AmeriCorps triples

Yesterday, the President signed the Edward M. Kennedy Serve America Act at a ceremony in a Washington, DC charter school that has reclaimed a violence-ridden block. The Act will triple the size of AmeriCorps (if Congress appropriates adequate funds) and will direct the corps members to work on major national challenges: the high school dropout rate, energy conservation, and health disparities. Today’s coverage of the bill and the signing ceremony–predictably–concentrates on the personal interactions among Obama, the eponymous Senator Kennedy, and President Clinton, who planted a tree as part of the day’s events. There’s also some coverage of Michelle Obama’s background as an AmeriCorps grantee, which is appropriate. I would have liked (but didn’t expect) a little more discussion of what “service” is, how it is changing, and what it can accomplish or not accomplish.

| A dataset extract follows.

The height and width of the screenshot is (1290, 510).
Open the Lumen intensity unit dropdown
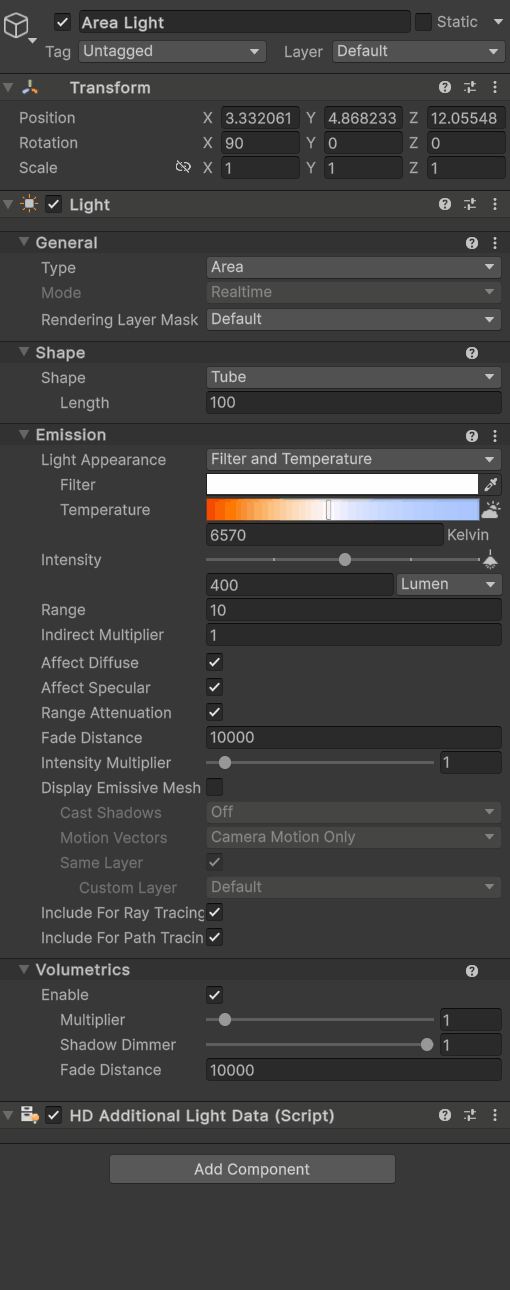pyautogui.click(x=449, y=584)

Note that the president naturally shifts from talking about direct service to themes of justice, organizing, and social change. In the campaign, he used the phrase “service and active citizenship”; and yesterday he said:

    When I moved to Chicago more than two decades ago to become a community organizer, I wasn’t sure what was waiting for me there, but I had always been inspired by the stories of the civil rights movement, and President Kennedy’s call to service, and I knew I wanted to do my part to advance the cause of justice and equality.

    And it wasn’t easy, but eventually, over time, working with leaders from all across these communities, we began to make a difference — in neighborhoods that had been devastated by steel plants that had closed down and jobs that had dried up. We began to see a real impact in people’s lives. And I came to realize I wasn’t just helping people, I was receiving something in return, because through service I found a community that embraced me, citizenship that was meaningful, the direction that I had been seeking. I discovered how my own improbable story fit into the larger story of America.

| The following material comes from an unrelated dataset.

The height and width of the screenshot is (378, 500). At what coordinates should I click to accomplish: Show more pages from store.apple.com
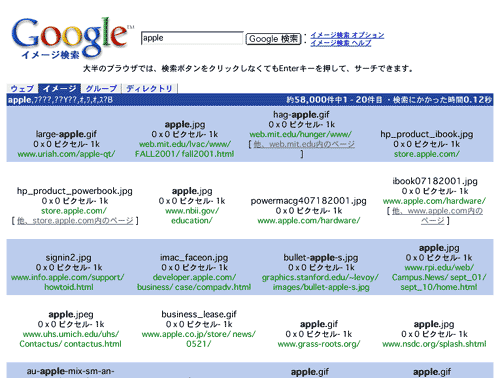(75, 221)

    It’s the same spirit of service I’ve seen across this country. I’ve met countless people of all ages and walks of life who want nothing more than to do their part. I’ve seen a rising generation of young people work and volunteer and turn out in record numbers. They’re a generation that came of age amidst the horrors of 9/11 and Katrina, the wars in Iraq and Afghanistan, an economic crisis without precedent. And yet, despite all this — or more likely because of it — they’ve become a generation of activists possessed with that most American of ideas, that people who love their country can change it.

“Service” sometimes means serving soup to homeless people or cleaning up a stream–valuable but limited activities. The president talks instead about working with diverse people to address really serious, core problems, such as urban poverty–and to build institutions, such as the SEED charter school. The Act favors such activities, but the AmeriCorps programs will have to change to encourage real public work, planning, learning, and deliberation. The default will be lots of new miscellaneous and temporary positions that provide direct human services. I don’t think anyone inside the modern “service” movement would be satisfied with the default, but we will have to work to avoid it.